(社会新報2021年9月29日号3面《主張》より)
9月17日に、自民党総裁選が告示された。29日の投開票に向けて、河野太郎、岸田文雄、高市早苗、野田聖子の4人が総裁の座を争っている。メディアからは連日、自民党の党内状況が垂れ流され、世間の注目を集める。野党不在の政治報道は苦々しい限りだが、不人気な菅義偉首相の首をすげ替えてイメージチェンジをはかり、総選挙を有利に進めるという作戦は一定の効果を生みそうだ。政権党のしたたかな戦術に驚かされる。
自民党のリーダーが誰になるかは他党の問題だが、総裁が自動的に首相となることを踏まえれば、高みの見物では済まされない。新総裁=新首相がどのような姿勢でどのような政策を打ち出すのか、きびしく注目していきたい。

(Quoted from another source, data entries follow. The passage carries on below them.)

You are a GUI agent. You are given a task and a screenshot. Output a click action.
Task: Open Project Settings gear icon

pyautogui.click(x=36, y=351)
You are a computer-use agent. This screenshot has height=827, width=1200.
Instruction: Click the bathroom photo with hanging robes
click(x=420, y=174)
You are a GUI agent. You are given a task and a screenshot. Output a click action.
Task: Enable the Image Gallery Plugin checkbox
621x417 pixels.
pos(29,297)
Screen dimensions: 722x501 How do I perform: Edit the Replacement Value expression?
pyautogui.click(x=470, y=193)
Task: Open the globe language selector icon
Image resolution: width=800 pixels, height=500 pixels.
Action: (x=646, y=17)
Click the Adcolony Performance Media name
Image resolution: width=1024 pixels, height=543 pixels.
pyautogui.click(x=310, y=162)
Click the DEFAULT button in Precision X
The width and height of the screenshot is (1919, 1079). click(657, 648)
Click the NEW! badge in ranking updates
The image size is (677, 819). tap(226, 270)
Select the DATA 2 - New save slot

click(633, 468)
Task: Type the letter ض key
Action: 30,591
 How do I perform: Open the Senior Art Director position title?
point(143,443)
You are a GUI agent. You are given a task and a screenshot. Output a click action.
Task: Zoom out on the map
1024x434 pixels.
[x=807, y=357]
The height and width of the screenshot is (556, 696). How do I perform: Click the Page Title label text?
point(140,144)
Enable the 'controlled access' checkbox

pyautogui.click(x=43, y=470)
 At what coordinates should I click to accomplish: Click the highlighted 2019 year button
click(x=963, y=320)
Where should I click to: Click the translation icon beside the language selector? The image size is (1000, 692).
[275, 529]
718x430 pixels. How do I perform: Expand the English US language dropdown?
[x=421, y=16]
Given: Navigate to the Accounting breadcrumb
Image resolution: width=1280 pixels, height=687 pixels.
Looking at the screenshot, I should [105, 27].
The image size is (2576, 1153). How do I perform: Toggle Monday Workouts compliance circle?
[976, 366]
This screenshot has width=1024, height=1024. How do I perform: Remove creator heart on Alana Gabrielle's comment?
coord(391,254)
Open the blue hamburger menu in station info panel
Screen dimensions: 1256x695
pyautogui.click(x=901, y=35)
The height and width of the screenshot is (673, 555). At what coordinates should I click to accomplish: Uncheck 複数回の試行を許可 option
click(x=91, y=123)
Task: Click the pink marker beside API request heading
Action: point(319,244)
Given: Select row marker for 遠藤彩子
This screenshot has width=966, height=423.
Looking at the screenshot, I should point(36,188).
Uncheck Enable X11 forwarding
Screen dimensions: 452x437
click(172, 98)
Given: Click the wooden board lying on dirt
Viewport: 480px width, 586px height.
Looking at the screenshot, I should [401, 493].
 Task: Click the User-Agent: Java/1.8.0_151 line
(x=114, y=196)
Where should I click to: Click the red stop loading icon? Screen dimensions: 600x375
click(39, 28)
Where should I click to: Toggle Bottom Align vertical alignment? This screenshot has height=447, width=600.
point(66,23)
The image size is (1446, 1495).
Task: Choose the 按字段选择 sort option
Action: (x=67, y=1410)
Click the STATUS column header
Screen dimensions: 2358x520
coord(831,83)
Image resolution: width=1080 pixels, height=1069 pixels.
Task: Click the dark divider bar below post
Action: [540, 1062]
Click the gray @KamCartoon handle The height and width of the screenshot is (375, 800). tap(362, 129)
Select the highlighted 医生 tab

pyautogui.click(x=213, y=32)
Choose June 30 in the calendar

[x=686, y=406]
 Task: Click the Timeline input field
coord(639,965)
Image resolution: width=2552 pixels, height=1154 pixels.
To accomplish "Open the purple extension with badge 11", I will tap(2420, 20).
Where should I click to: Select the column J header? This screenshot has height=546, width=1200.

その際、新首相に求められるものは、何より「立憲主義」を理解し、憲法に基づいて誠実に職務を遂行する姿勢だろう。首相は強大な権力を持つが、その権力は白紙委任されたものではない。憲法の枠内で憲法によって委任された権力であり、好むと好まないとにかかわらず、憲法を順守しなくてはならない。新しい自民党総裁=首相には、何よりこの大原則を十分に理解してもらう必要がある。
誰が首相になっても、「立憲主義」は全ての大原則だ。憲法の下で憲法に基づいて与えられた権力を、自分の勝手に使い、憲法を軽視し、あわよくば都合よく変えてしまおうとする。少なくとも、そんな首相だけはゴメンである。
自民党総裁選告示の2日後の9月19日、国会正門前には多くの市民が集まった。総がかり行動実行委員会などが呼びかけたもので、安倍政権による安保法制(戦争法)の強行成立から6年目の行動だ。
福島党首をはじめ、立憲野党各党の代表や安保法制に反対してきた市民が、次々と声を上げた。
第2次安倍政権(12年~)ごろから、憲法解釈の強引な変更や、露骨な憲法軽視が目立つようになり、「立憲主義を守れ」という声が高まった。とくに2015年の安保法制強行に反対する運動をきっかけに、各地で200を超える「市民連合」が結成され、今や野党間の政策合意の仲立ちを進めるプラットフォームとして機能している。市民連合の呼びかけに応え、野党の共闘も進み、憲法軽視の政治を変える機会である総選挙も迫っている。自民党の総裁選挙に見とれている場合ではない。